Ticket revenue grew 13.45 percent to 55.9 billion yuan (US$8.6 billion) in 2017, more than triple 2016’s growth rate, state media Xinhua reported late Tuesday, citing data from the State Administration of Press, Publication, Radio, Film and Television (SAPPRFT).
China’s box-office grew just 3.7 percent in 2016, dramatically slower than 2015’s 48 percent growth.
Over half of 2017’s ticket revenue came from domestic films, with record breaking patriotic action blockbuster “Wolf Warrior 2” collecting 5.7 billion yuan, topping the year’s box office list.
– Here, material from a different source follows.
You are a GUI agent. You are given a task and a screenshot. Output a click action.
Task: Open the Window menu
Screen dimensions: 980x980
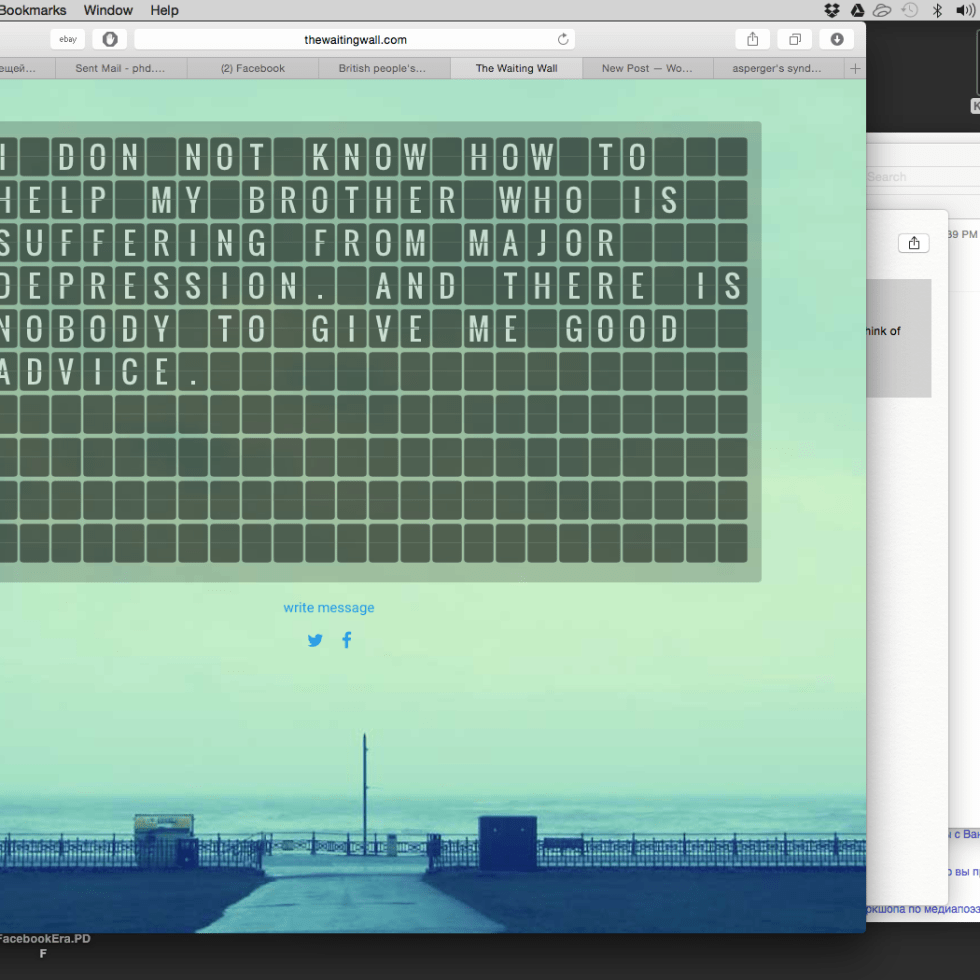[108, 10]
The American action thriller “The Fate of The Furious” came in second, with box-office revenue of 2.7 billion yuan.
International films — most of which were made in the US — grossed 25.8 billion yuan and accounted for 46 percent of 2017’s total revenue, compared to 19 billion yuan and 42 percent in 2016.
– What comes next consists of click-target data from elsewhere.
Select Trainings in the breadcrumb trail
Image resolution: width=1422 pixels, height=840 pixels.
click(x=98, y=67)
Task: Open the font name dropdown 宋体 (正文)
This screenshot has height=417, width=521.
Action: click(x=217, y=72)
Hollywood has a keen eye on China’s potentially lucrative movie market, although Beijing strictly limits the number of foreign films that can be released in Chinese cinemas.
China also takes measures to help boost domestic films’ performance, including limiting the screening of foreign films during peak seasons and rewarding cinemas for playing more domestic titles.
In December, authorities announced cinemas will be eligible for tax refunds if over 55 percent of their annual ticket sales come from Chinese films.
Chinese cinemas pay a five percent tax on gross box-office revenue to the country’s cinema regulator for a “movie industry development special fund”.
The number of Chinese cinemagoers rose 18 percent in 2017. Nearly 10,000 new screens were built, bringing the total number to 50,776, Xinhua said.